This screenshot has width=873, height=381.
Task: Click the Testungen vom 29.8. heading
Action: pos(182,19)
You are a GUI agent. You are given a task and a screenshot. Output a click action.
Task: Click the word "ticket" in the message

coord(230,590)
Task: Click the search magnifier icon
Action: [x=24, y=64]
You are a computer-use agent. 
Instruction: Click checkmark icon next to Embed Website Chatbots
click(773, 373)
----------
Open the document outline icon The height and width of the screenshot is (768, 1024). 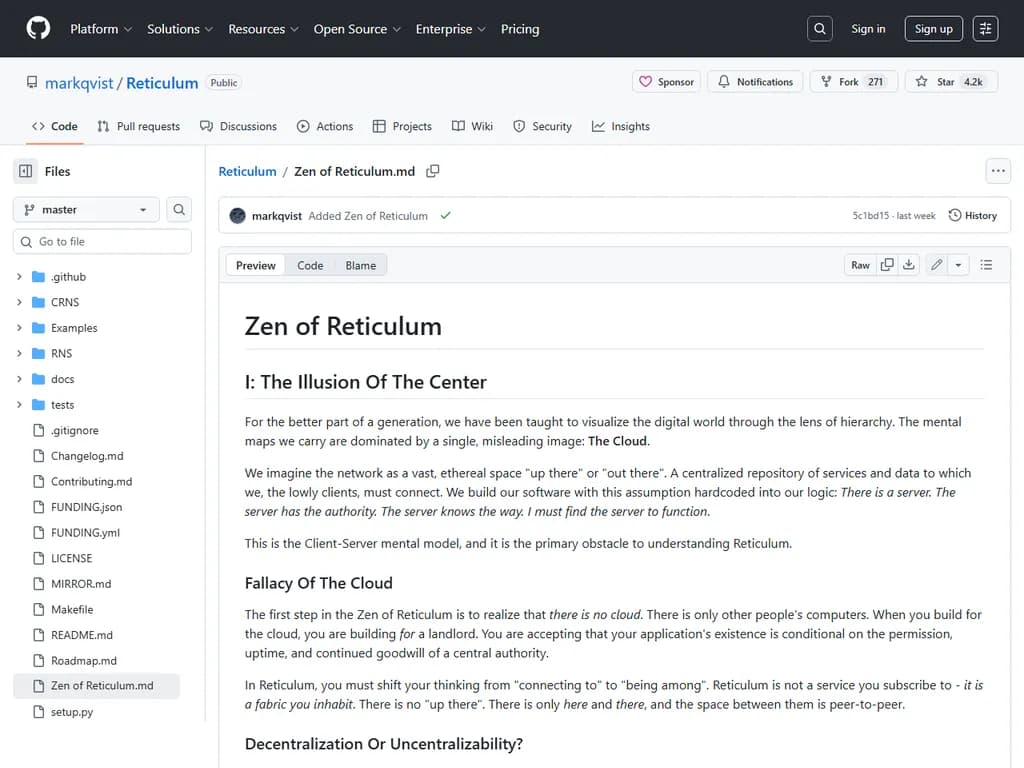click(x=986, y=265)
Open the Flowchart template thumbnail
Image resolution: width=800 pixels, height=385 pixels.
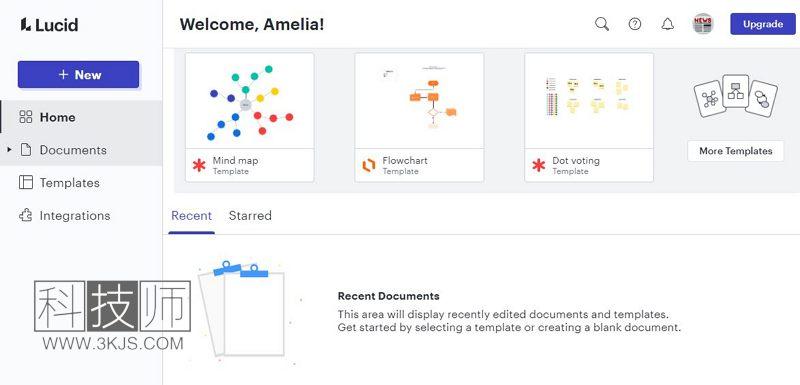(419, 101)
----------
* [PROBLEM REQUIREMENTS]:
Output the stretch of rows from the line containing "You are a computer-use agent." through the line containing "click(773, 373)", reproduced word for word, with both of those lines included.

* [OUTPUT FOR THIS EXERCISE]:
You are a computer-use agent. 
Instruction: Click checkmark icon next to Embed Website Chatbots
click(773, 373)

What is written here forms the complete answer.